• **ИСХОДНЫЙ ТЕКСТ**:
----------------

С 1925 года, планируя сотрудничество с Die literarische Welt , Беньямин заявлял о своем интересе к французскому сюрреализму. Вполне вероятно, что концепция ауры сложилась у него не без влияния сюрреалистских понятий «чудесного» (le merveilleux) и «объективного случая» (le hazard objectif) – как можно судить по метафоре, которую ученый нашел позже, в эссе о Ш. Бодлере: «… опыт восприятия ауры – перенос привычной в человеческом обществе формы реакции на отношения неодушевленного, или природы, к человеку. Тот, на кого смотрят (или кому кажется, что на него смотрят), поднимает взгляд. Познать ауру какого-либо явления значит наделить его способностью раскрыть глаза» [141]. Тут прямая перекличка с поэтикой «la trouvaille», со способностью поэта/художника почувствовать «энергетическое излучение» предмета, «быть избранным – призванным» ауратичной вещью, откликнуться на ее «взгляд» (или «немой призыв»). Конечно, этакая способность – равно и соответствующее поведение, практиковавшееся целым рядом сюрреалистов, – суть чистой воды «психопатология повседневной жизни».
Нигде амбивалентность «атмосферы цвета стали» не ощущается так остро, как в ауратической гуманизации сверхчеловеческого механизма. «Она, умеющая делать все, – она поет теперь наши романсы, глупые романсы старого века, и старого века собирает цветы. Она влюбляется, ревнует, плачет, видит сны… Я сделал это. Я надсмеялся над божеством этих грядущих людей, над машиной. И я дал ей имя девушки, сошедшей с ума от любви и отчаяния, – имя Офелии…» [142]. Тут, несомненно, отражена попытка превратить стерильный механизм в «желающую машину»: навести на него вульгарную ауру, комплекс чувств и типичных реакций выспреннего, сентиментального обывателя. Это типично бретоновский жест – сравним, например, его «седовласый револьвер», или: «… я знавал человека, у которого вместо тела было зеркало, волосы были выдержаны в стиле Людовика XV, а в глазах блестели сумасшедшие нечистоты». [143]Можно сказать: цитированный роман Ю. К. Олеши пронизан совершенно сюрреалистическим «очарованием пошлости», которое Бретон и его единомышленники неутомимо выискивали «в „старье“, в… самых ранних фотографиях, вымирающих предметах, кабинетных роялях, платьях, каких не носят уже пять лет. Сюрреалисты высвобождают чудовищные силы „настроения“, кроющиеся в предметах» (Беньямин) [144]. Гротесковые контрасты быта мегаполисов, взбаламученных войной, генерировали для чуткого аналитика-художника впечатление психопатологического возбуждения; в Советской России чаемой разрядкой и «концом мещанства» обязан был стать коммунистический «стальной парадиз».

----------------

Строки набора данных
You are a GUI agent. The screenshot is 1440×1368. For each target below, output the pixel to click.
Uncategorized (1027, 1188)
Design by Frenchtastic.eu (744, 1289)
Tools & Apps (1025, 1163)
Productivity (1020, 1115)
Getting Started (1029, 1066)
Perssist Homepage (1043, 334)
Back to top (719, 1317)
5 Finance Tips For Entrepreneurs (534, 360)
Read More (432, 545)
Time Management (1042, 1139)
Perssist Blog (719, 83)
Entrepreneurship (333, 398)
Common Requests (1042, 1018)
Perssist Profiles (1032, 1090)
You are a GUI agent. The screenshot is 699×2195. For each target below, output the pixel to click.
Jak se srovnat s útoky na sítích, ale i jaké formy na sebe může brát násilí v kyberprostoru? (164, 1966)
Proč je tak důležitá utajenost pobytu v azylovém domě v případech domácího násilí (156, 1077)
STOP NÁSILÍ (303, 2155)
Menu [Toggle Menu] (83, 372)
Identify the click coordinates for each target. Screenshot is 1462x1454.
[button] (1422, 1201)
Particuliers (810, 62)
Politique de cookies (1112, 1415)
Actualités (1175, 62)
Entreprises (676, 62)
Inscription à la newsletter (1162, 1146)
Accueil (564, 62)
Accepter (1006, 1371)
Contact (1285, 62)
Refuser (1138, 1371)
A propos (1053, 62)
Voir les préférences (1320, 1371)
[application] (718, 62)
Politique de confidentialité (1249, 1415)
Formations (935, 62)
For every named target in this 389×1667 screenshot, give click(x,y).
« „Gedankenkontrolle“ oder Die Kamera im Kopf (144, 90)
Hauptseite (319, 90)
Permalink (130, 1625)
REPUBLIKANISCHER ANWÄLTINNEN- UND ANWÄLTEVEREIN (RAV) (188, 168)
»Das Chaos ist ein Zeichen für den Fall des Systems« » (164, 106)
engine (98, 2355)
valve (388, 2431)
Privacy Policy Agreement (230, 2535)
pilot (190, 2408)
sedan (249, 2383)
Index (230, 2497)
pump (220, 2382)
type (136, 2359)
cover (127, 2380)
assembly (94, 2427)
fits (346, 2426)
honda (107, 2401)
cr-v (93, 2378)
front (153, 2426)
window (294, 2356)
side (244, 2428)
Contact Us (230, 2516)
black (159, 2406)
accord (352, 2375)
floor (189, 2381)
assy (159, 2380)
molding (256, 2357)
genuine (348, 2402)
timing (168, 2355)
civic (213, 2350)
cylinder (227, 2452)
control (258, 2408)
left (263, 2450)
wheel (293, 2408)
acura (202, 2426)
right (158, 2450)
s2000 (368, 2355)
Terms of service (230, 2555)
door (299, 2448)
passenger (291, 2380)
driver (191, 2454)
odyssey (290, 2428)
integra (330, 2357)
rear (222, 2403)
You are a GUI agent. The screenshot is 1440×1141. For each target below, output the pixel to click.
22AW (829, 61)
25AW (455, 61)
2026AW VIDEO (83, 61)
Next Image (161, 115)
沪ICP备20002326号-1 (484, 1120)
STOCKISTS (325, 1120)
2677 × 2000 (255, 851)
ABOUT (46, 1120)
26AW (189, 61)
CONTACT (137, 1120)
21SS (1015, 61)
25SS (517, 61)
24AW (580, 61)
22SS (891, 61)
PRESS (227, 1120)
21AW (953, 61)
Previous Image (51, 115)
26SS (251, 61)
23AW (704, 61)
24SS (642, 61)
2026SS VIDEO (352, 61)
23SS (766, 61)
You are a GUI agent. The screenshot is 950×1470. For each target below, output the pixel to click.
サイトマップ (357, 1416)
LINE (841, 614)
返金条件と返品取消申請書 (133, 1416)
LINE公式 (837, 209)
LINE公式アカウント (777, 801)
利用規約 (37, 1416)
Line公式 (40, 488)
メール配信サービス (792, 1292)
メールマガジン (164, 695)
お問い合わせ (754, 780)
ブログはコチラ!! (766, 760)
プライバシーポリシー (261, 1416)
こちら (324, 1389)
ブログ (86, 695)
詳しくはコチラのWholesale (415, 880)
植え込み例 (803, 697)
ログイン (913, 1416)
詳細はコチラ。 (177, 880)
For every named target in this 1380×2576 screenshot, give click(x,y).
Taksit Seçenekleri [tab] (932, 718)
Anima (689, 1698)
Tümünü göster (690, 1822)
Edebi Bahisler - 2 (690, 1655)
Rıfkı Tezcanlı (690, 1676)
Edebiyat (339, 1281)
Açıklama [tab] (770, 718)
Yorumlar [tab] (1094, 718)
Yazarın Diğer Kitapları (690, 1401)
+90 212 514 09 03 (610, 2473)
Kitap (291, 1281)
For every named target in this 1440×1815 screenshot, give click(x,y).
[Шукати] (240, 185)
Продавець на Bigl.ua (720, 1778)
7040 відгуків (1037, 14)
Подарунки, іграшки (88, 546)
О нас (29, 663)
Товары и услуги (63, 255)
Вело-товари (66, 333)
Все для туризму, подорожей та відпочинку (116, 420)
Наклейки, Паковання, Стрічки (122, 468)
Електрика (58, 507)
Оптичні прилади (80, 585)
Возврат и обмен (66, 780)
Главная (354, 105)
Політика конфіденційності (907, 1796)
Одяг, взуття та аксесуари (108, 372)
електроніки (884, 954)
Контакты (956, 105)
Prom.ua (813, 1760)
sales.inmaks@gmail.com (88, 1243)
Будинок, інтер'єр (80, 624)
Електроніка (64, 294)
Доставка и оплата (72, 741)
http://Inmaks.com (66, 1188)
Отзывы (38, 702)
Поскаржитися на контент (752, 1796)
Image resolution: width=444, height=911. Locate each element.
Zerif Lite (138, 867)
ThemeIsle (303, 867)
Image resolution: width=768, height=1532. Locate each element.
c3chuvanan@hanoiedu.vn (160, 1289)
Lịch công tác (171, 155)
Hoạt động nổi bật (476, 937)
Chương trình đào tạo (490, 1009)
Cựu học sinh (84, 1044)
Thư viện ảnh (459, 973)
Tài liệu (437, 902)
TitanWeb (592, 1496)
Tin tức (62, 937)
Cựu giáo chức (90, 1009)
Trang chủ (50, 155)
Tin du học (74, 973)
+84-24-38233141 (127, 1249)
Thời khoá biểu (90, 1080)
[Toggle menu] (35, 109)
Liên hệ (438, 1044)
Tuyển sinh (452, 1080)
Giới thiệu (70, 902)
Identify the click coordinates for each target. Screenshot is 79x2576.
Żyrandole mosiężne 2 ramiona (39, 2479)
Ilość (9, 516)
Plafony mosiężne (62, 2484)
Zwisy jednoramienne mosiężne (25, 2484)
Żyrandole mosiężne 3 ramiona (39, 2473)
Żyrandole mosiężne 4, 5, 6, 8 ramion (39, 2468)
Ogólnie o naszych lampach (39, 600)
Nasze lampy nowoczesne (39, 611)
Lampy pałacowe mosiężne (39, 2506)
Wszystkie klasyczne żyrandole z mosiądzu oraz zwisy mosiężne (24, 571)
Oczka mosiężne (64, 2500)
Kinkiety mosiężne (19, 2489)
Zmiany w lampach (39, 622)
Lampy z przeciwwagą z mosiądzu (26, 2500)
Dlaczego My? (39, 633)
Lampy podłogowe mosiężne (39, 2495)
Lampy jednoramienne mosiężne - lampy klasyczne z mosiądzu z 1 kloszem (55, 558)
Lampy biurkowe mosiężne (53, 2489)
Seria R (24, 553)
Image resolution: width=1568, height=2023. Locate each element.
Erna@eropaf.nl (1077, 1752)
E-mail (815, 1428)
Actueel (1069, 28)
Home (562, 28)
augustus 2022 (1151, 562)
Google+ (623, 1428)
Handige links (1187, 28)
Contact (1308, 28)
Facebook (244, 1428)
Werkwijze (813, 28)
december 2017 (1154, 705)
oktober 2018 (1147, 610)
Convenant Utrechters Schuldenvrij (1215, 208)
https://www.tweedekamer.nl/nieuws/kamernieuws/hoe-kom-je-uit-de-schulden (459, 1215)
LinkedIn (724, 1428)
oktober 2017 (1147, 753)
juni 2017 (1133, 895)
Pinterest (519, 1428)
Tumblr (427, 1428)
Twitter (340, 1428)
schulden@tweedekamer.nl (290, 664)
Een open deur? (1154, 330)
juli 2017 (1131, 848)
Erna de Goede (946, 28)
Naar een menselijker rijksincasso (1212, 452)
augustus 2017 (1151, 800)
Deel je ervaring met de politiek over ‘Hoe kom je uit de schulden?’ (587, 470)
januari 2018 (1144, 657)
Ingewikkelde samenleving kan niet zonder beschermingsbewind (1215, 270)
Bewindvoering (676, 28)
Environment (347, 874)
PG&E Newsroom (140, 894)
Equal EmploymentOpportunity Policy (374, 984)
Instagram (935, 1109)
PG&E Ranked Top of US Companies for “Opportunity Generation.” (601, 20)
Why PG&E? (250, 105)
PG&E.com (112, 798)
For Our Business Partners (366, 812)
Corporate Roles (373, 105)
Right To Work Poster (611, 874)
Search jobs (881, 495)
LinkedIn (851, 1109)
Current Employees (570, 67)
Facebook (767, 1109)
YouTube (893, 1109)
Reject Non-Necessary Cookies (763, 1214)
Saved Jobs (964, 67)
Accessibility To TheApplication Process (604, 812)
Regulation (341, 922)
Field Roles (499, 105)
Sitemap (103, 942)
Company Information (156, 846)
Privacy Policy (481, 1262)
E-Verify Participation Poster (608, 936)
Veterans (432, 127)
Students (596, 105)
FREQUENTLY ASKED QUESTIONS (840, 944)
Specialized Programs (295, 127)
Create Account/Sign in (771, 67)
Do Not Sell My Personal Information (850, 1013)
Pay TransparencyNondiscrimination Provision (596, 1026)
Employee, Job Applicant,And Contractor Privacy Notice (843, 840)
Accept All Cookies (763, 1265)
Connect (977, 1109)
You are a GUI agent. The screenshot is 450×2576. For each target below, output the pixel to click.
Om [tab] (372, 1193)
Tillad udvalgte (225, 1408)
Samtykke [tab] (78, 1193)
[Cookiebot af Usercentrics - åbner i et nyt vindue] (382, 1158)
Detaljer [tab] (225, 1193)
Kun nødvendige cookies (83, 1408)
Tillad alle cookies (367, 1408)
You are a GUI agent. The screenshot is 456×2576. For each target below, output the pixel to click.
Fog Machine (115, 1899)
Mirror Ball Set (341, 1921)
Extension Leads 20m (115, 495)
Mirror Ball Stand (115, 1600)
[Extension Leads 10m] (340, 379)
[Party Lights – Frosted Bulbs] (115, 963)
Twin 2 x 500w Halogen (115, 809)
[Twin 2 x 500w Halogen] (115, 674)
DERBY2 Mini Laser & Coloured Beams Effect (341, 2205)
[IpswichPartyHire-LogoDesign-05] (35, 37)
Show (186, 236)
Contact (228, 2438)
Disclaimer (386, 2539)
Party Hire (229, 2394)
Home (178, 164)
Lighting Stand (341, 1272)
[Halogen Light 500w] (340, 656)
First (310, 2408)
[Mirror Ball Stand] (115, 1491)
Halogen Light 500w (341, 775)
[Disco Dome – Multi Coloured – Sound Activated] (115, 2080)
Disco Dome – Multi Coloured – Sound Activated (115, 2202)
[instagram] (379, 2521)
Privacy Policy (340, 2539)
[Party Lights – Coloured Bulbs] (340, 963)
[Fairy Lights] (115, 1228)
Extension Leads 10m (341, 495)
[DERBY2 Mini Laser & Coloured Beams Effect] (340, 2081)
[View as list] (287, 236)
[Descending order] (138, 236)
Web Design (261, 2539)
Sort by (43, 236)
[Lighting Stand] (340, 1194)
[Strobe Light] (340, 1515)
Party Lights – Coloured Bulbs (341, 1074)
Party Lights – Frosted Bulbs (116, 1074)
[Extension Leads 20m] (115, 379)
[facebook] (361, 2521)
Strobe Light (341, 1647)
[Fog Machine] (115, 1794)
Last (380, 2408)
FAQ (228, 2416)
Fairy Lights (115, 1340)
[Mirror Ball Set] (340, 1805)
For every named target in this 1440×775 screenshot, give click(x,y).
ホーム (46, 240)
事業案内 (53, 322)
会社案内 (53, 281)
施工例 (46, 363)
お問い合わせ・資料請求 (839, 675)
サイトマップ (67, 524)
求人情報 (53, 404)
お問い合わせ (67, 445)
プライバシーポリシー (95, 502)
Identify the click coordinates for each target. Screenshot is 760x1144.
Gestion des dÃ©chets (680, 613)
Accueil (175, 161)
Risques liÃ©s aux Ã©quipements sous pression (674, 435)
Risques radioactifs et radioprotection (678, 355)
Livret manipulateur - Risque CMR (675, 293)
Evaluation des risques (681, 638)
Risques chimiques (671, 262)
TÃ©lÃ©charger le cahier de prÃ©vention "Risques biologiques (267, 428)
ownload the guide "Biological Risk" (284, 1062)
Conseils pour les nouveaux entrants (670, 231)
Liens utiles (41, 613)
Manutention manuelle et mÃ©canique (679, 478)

----------------

• **ЗАДАНИЕ**: Переведите, пожалуйста, на английский язык предложение из текста об ауре и сюрреализме: «Тот, на кого смотрят (или кому кажется, что на него смотрят), поднимает взгляд».

• **ОТВЕТ**: The one who is being looked at (or who thinks they are being looked at) looks up.